A Markov chain text generator for Gleam.

```sh
gleam add babble
```

## Usage

```gleam
import gleam/io
import babble

pub fn main() {
  let model =
    babble.new(order: 2, tokenization: babble.Words)
    |> babble.train("the cat sat on the mat.")
    |> babble.train("the dog sat on the log.")

  let assert Ok(sentence) = babble.generate(model, babble.weighted, max_tokens: 200)
  io.println(sentence) // => the dog sat on the mat.
}
```

`train` is incremental, so you can keep one model and feed it text as it arrives.
`generate` returns `Error(EmptyModel)` until the model has learned something.

## Configuration

`new` takes two settings, fixed at construction:

- `order`: how many previous tokens to condition on.

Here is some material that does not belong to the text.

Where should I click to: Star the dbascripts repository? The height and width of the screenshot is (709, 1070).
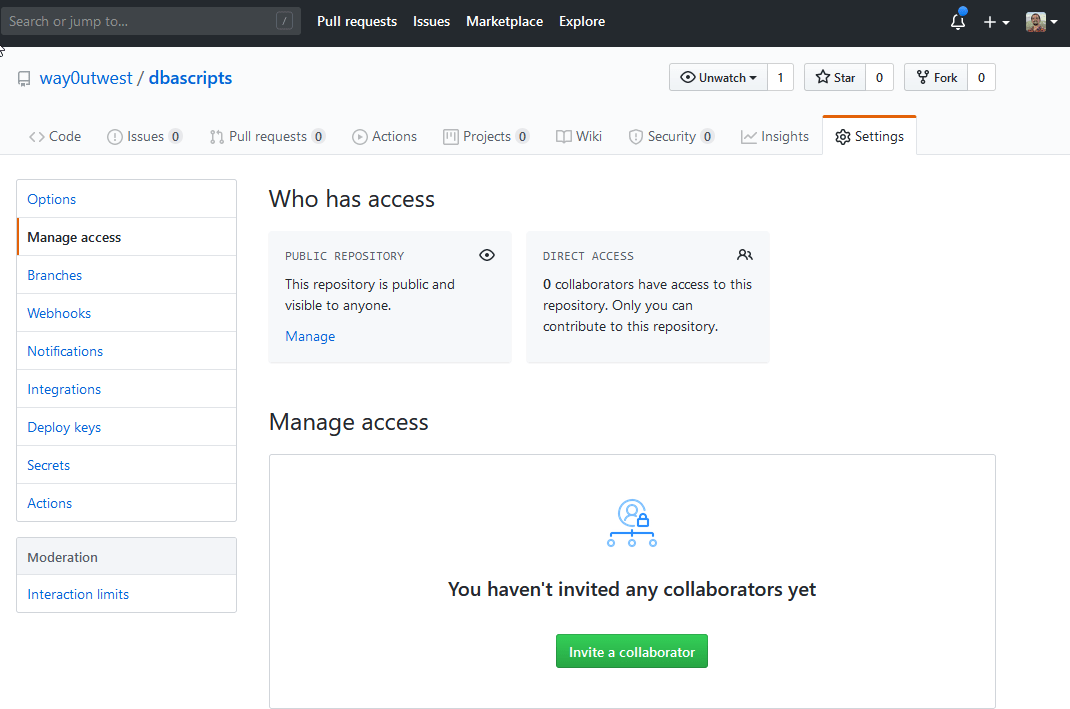(835, 77)
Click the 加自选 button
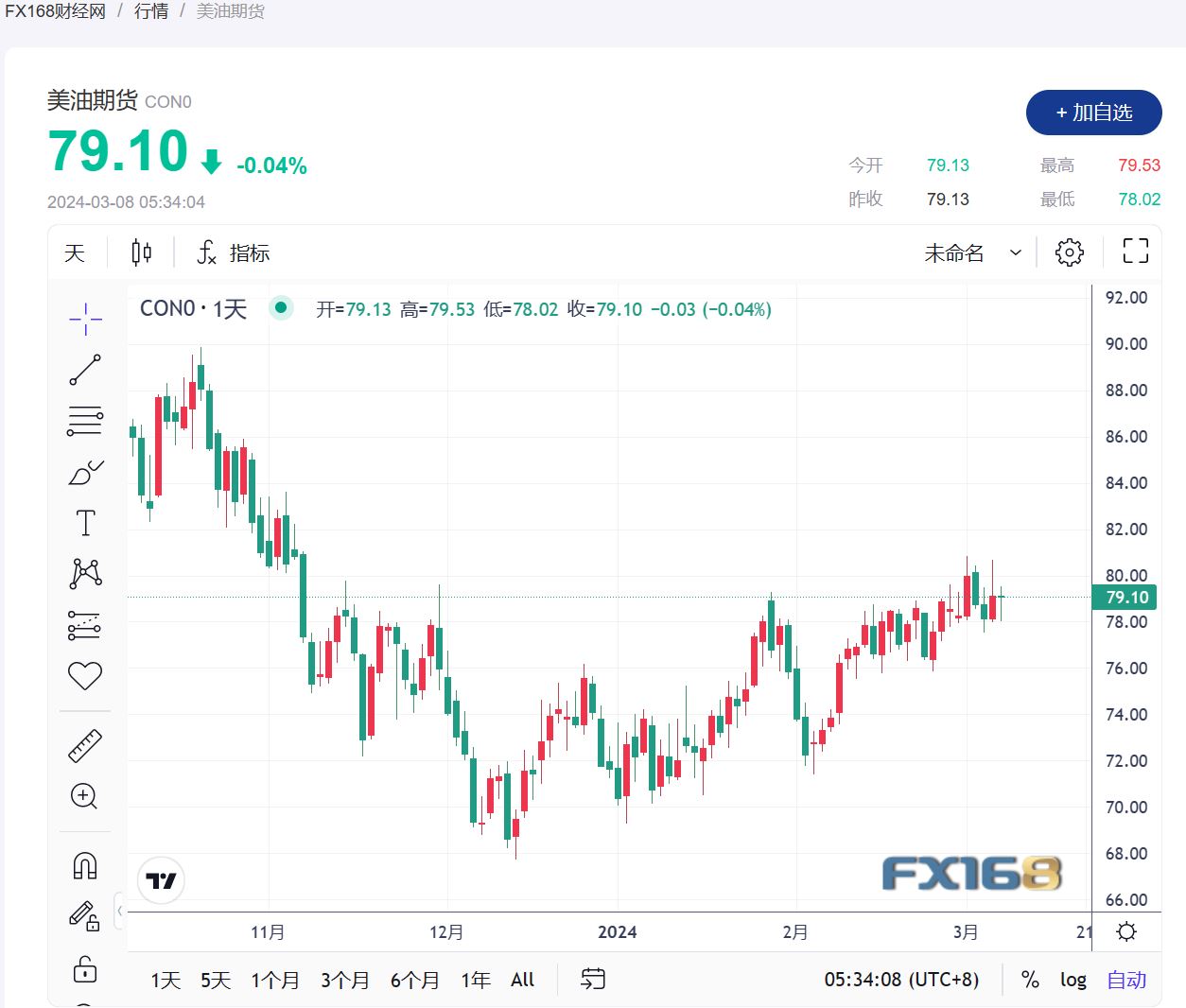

Higher is more coherent but
  repeats the source more; lower is more random. 2 is a reasonable default.
- `tokenization`: `Words` or `Characters`. With `Characters`, `order` counts characters.

The length cap is a `generate` argument (`max_tokens:`), not a model setting.

## Sampling

`generate` takes a sampler: the function that chooses the next token from the
weighted candidates at each step. Two are built in:

- `babble.weighted`: picks at random, weighted by training frequency. Varies each call.
- `babble.most_likely`: always picks the most frequent successor. Deterministic.

A sampler is `fn(List(#(Step, Int))) -> Step`, where `Step` is `Continue(word)` or
`Stop` and the `Int` is the training count. Write your own for temperature, top-k,
blocklists, and so on:

```gleam
import gleam/int
import gleam/list

fn uniform(candidates: List(#(babble.Step, Int))) -> babble.Step {
  case list.drop(candidates, int.random(list.length(candidates))) {
    [#(step, _), ..] -> step
    [] -> babble.Stop
  }
}
```

Samplers are stateless, so use `most_likely` for reproducible output rather than
seeding randomness yourself.

## Generation

```gleam
babble.generate(model, babble.weighted, max_tokens: 200) // one sentence
babble.generate_paragraph(model, 3, babble.weighted, max_tokens: 200) // three sentences
babble.generate_starting_with(model, "pizza", babble.weighted, max_tokens: 200) // from a prefix
```

A sentence ends at `.`, `!`, or `?` (learned during training) or when it hits
`max_tokens`.

## Development

```sh
gleam test
gleam format
```